Главный Организатор повесил трубку.

— Сейчас неподходящий момент сохранять достоинство, — прямо заявил он, — следует тотчас собрать музыкантов. Платтербафф должен получить свой оркестр.

— Где вы хотите отыскать музыкантов? — устало спросил Министр внутренних дел. — Мы не можем нанять военный оркестр, я просто не думаю, что оркестранты согласятся, если мы им нечто подобное предложим; а других оркестров нет. Проходит забастовка музыкантов, я думал, что вам об этом известно.

— Разве вы не можете добиться окончания забастовки? — спросил Организатор.

— Я попытаюсь, — сказал Министр внутренних дел и подошел к телефону.

***

Пробило восемь. Толпа снаружи распевала все громче и громче:

   «Пятьсот добавят силы».

Принесли телеграмму. Она была из офиса центрального комитета в Немезиде. «Теряем двадцать голосов в минуту», так звучало краткое сообщение.

Пробило десять.
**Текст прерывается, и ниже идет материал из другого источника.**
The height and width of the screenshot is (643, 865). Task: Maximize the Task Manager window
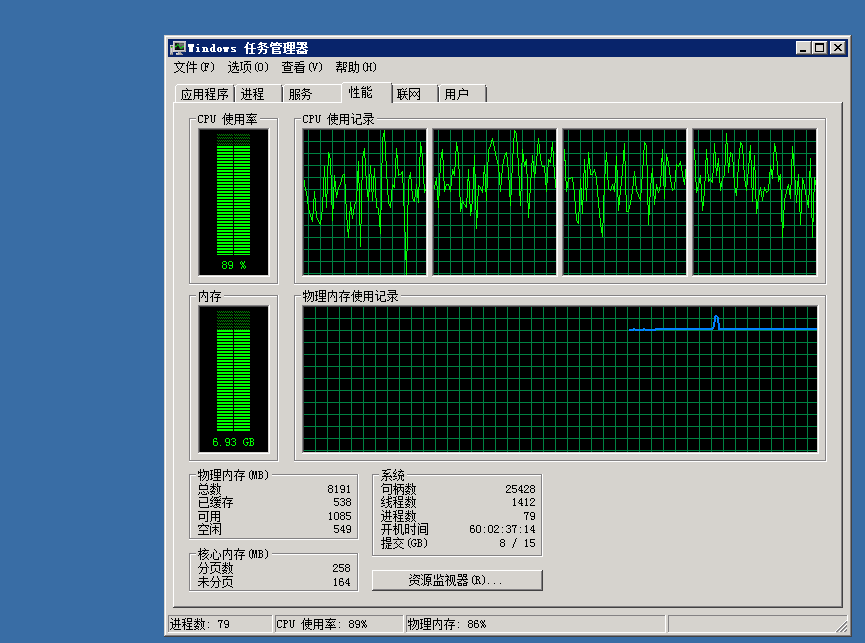(820, 48)
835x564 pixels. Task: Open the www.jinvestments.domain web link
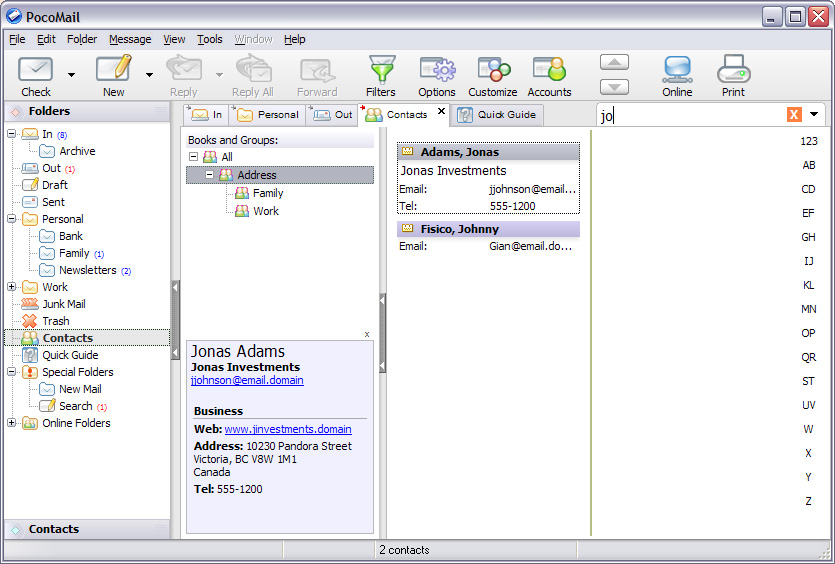coord(288,429)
Премьер-министр, Министр внутренних дел, Главный Организатор и несколько искренне сочувствующих друзей собрались у внутренних ворот тюрьмы, на все голоса взывая к Демосфену Платтербаффу, который неподвижно стоял, сложив руки на груди, окруженный высокими чинами. Красноречивые законодатели, которые своим искусством сумели поколебать комитет по делу Маркони или во всяком случае его большую часть, расходовали свои таланты понапрасну, обращаясь к этому упрямому, непокорному человеку. Без оркестра он не собирался никуда идти; а у них не было оркестра.

Четверть одиннадцатого, половина одиннадцатого. Курьеры непрерывным потоком влетали в тюремные ворота.
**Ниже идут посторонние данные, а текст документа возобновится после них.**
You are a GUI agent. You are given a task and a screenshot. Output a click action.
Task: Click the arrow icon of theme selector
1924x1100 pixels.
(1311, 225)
«Фабрика Ямли только что проголосовала, можете догадаться, за кого именно», гласило отчаянное сообщение, и все прочие были того же типа.

Немезида шла по пути Ридинга.

— Есть ли у вас какие-нибудь оркестровые инструменты полегче? — спросил Главный Организатор у Директора тюрьмы. — Барабаны, тарелки, что-нибудь похожее?

— У охранников есть свой собственный оркестр, — сказал Директор, но, конечно, я не могу позволить им самим…

— Дайте нам инструменты, — возгласил Главный Организатор.

Один из верных друзей неплохо умел играть на кларнете, члены кабинета министров могли бить в тарелки более или менее в такт мелодии, и Главный Организатор кое-что понимал в барабанах.